A Gene Implicated in Activation of Retinoic Acid Receptor Targets Is a Novel Renal Agenesis Gene in Humans.

Renal agenesis (RA) is one of the more extreme examples of congenital anomalies of the kidney and urinary tract (CAKUT). Bilateral renal agenesis is almost invariably fatal at birth, and unilateral renal agenesis can lead to future health issues including end-stage renal disease. Genetic investigations have identified several gene variants that cause RA, including EYA1, LHX1, and WT1 However, whereas compound null mutations of genes encoding α and γ retinoic acid receptors (RARs) cause RA in mice, to date there have been no reports of variants in RAR genes causing RA in humans.
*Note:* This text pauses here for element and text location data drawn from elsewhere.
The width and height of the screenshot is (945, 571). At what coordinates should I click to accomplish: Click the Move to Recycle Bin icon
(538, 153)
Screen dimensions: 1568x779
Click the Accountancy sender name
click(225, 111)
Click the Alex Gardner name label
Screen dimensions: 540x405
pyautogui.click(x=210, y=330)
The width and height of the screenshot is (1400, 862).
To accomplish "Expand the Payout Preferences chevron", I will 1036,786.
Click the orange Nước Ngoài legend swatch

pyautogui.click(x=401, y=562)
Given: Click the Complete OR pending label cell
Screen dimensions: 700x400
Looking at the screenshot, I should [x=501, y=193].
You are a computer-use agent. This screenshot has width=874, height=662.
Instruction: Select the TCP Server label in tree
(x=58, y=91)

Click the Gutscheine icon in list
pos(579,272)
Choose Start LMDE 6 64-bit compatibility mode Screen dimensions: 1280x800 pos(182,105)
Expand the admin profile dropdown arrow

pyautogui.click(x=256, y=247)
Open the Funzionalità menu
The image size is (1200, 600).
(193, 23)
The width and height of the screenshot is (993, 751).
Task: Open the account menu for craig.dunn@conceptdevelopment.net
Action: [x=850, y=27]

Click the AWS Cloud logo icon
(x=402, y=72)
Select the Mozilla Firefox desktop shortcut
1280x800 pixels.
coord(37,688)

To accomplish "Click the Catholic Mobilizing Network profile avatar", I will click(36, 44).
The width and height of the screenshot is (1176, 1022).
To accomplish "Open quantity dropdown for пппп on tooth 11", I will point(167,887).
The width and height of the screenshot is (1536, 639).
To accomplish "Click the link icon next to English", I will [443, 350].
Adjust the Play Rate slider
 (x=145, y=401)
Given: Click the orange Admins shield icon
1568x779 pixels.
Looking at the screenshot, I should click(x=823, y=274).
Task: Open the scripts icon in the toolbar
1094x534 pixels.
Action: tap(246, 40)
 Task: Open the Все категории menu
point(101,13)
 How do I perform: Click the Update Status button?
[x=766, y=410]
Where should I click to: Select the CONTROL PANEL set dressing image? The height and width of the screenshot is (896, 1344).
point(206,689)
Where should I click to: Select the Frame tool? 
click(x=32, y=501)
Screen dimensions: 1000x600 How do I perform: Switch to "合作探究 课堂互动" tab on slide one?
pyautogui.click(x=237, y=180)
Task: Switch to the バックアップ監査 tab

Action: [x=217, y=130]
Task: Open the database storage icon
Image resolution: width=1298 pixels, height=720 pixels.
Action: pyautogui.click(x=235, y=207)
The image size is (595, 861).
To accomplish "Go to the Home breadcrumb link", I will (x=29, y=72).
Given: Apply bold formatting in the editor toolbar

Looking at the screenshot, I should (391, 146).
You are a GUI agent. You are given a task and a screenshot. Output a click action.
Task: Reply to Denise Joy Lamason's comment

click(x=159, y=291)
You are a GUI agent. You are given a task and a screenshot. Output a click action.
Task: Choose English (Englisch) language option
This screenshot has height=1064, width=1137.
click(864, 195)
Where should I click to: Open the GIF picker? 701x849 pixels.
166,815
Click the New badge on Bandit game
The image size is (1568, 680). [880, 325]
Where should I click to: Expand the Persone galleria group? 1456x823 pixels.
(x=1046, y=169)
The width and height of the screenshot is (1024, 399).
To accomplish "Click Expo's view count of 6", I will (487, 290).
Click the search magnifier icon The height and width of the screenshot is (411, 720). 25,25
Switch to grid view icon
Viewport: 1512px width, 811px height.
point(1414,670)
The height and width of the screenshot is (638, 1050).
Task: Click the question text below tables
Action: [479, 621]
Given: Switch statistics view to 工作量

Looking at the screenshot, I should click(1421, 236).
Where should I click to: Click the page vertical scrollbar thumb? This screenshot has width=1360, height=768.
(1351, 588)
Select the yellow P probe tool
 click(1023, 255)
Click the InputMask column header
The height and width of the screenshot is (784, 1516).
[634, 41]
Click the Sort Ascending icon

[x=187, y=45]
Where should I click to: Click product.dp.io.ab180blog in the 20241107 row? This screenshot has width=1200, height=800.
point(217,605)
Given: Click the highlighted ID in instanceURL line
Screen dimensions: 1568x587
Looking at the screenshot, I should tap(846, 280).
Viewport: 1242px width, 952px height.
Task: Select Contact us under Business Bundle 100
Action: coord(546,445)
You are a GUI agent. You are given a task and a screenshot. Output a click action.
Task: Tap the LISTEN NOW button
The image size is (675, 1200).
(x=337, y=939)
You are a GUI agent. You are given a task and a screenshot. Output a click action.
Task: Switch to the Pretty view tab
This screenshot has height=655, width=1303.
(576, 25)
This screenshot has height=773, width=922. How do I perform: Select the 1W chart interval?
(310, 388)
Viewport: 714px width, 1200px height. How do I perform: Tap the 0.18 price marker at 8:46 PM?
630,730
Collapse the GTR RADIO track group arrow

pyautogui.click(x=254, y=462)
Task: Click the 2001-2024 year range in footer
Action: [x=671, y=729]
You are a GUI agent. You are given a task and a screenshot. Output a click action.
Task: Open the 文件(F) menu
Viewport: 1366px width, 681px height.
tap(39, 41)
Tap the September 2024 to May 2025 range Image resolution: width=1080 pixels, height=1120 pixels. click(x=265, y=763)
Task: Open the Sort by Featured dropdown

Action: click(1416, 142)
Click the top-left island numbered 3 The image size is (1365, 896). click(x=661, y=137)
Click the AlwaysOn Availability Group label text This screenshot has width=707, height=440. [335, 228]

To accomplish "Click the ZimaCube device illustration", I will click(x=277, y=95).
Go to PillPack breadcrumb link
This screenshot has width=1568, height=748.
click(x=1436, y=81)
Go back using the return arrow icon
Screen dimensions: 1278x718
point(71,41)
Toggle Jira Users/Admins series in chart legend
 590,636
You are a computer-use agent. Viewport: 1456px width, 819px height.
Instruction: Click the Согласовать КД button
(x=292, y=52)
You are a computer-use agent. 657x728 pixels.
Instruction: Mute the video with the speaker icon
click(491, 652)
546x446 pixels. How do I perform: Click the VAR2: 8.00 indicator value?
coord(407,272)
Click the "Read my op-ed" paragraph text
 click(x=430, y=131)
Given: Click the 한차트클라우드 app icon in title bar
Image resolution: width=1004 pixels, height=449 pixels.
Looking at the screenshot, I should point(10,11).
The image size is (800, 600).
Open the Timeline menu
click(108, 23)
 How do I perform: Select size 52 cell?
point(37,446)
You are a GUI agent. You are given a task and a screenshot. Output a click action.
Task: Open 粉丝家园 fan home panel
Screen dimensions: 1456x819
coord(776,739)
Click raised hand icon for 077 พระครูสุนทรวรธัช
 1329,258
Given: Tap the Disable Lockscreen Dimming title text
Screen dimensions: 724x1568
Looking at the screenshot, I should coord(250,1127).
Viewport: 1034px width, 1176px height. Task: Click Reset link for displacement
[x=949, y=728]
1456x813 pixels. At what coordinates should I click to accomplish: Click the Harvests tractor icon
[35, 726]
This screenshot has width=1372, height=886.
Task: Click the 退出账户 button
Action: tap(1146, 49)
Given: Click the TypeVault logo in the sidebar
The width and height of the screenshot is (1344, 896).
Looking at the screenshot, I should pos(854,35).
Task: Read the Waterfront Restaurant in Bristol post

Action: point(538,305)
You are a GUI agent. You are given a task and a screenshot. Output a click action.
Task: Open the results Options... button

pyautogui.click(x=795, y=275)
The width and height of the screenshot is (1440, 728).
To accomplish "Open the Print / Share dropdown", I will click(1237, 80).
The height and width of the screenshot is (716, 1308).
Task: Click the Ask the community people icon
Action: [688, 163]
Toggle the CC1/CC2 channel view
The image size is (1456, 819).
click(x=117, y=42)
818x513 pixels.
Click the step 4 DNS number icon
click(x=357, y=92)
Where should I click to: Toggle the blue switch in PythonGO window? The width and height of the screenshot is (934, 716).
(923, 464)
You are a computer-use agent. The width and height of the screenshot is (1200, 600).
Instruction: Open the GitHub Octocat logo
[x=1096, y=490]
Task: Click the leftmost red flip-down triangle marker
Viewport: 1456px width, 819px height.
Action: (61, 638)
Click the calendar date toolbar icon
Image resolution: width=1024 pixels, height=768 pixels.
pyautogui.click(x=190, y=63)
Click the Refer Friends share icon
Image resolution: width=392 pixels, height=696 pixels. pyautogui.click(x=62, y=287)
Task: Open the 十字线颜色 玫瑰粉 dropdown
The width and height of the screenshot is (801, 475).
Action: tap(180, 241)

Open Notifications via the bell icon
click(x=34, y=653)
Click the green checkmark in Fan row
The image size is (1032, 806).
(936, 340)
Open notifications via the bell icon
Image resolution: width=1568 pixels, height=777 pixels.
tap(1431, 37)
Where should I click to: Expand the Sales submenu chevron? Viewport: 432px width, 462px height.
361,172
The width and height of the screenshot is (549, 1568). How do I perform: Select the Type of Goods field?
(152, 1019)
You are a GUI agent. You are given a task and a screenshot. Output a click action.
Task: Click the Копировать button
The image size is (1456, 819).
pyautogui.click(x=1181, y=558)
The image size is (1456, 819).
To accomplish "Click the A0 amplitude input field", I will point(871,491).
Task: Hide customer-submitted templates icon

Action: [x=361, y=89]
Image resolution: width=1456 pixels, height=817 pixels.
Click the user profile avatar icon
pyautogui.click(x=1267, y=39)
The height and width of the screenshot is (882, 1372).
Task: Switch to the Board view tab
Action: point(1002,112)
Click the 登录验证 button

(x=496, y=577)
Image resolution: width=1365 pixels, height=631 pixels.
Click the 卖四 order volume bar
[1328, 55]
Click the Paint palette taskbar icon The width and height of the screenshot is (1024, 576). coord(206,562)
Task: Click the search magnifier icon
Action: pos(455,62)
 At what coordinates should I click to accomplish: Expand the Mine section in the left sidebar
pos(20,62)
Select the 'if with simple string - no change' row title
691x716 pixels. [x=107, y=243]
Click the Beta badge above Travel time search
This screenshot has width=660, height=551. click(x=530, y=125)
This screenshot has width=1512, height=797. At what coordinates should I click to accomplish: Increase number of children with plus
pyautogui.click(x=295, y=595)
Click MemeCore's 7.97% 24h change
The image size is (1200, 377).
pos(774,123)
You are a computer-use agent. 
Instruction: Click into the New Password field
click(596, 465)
In this study, we carried out whole exome sequence analysis of two families showing inheritance of an RA phenotype, and in both identified a single candidate gene, GREB1L Analysis of a zebrafish greb1l loss-of-function mutant revealed defects in the pronephric kidney just prior to death, and F0 CRISPR/Cas9 mutagenesis of Greb1l in the mouse revealed kidney agenesis phenotypes, implicating Greb1l in this disorder. GREB1L resides in a chromatin complex with RAR members, and our data implicate GREB1L as a coactivator for RARs. This study is the first to associate a component of the RAR pathway with renal agenesis in humans.